Good questions, all, but the panel was unable to discover any special culprit. To my surprise, they found our health disadvantage "could not be explained simply by reference to problems associated with an inefficient health care system, the lack of universal health care coverage, or large racial and socioeconomic disparities in the United States." Which left them pretty much where they started — puzzled. "To date," the authors conclude, "no satisfactory explanation of these patterns has been proposed."
The Super-Old ...
Whatever it is we're doing wrong hasn't yet compromised our population of very old or super-old people. We have a highly competitive group of Americans in their late 80s, 90s and early 100s. The dangling question is how old can today's babies expect to be? Will there be lots and lots of centenarians at the turn of the next century?

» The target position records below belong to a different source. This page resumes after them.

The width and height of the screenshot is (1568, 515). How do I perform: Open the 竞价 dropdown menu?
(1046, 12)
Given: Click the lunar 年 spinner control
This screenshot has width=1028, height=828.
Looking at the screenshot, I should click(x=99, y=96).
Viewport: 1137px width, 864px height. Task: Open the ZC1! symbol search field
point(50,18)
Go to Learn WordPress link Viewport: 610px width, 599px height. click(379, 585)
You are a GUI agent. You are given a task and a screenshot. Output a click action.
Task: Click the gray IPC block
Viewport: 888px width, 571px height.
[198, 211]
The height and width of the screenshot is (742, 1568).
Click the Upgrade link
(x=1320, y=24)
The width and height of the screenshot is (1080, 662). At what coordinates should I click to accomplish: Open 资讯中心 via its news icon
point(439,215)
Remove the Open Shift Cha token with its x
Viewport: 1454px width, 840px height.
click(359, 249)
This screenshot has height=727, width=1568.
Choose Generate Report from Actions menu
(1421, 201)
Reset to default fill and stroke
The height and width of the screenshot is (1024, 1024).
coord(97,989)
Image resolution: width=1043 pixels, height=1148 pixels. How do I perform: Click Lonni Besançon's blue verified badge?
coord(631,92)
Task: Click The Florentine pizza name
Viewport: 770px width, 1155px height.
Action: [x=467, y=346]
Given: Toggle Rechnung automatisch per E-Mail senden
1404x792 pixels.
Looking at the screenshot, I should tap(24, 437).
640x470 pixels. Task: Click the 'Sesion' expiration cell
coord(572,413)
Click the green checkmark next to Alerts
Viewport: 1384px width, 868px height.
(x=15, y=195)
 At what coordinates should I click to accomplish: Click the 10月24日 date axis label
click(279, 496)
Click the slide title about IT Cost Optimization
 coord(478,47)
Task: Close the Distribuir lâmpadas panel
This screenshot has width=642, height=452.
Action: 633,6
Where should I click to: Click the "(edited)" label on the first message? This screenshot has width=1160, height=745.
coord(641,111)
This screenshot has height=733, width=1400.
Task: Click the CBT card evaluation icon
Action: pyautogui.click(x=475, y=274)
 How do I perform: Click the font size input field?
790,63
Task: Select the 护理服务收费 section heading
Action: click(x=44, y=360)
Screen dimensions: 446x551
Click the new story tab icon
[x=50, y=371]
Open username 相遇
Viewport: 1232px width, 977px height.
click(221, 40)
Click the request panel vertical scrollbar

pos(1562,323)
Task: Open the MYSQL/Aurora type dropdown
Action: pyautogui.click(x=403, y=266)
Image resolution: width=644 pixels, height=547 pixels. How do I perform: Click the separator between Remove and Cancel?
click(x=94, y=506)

For the moment, all we know is that the oldies keep getting older. The NIH report says that in 2002, 2003 and 2004, life expectancy in France increased by 10 months, which is a crazy pace (and I'm guessing it hasn't stayed that way). At some point, one imagines, we will hit a wall. The Japanese, the French, the Australians can't keep it up forever, but where that wall is, or who will hit it first, I don't know.
... Get Even Older ...
In July, 2010, The Japanese Ministry of Health, Labor and Welfare suggested Japanese women may be averaging 86.44 years, while Japanese men are closing in on 80. "Remarkably," says the NIH report, "these levels represent increases in average life spans of almost five months for women and four months for men compared to the previous year." The race to get older, apparently, gallops on. But Americans, alas, aren't keeping up.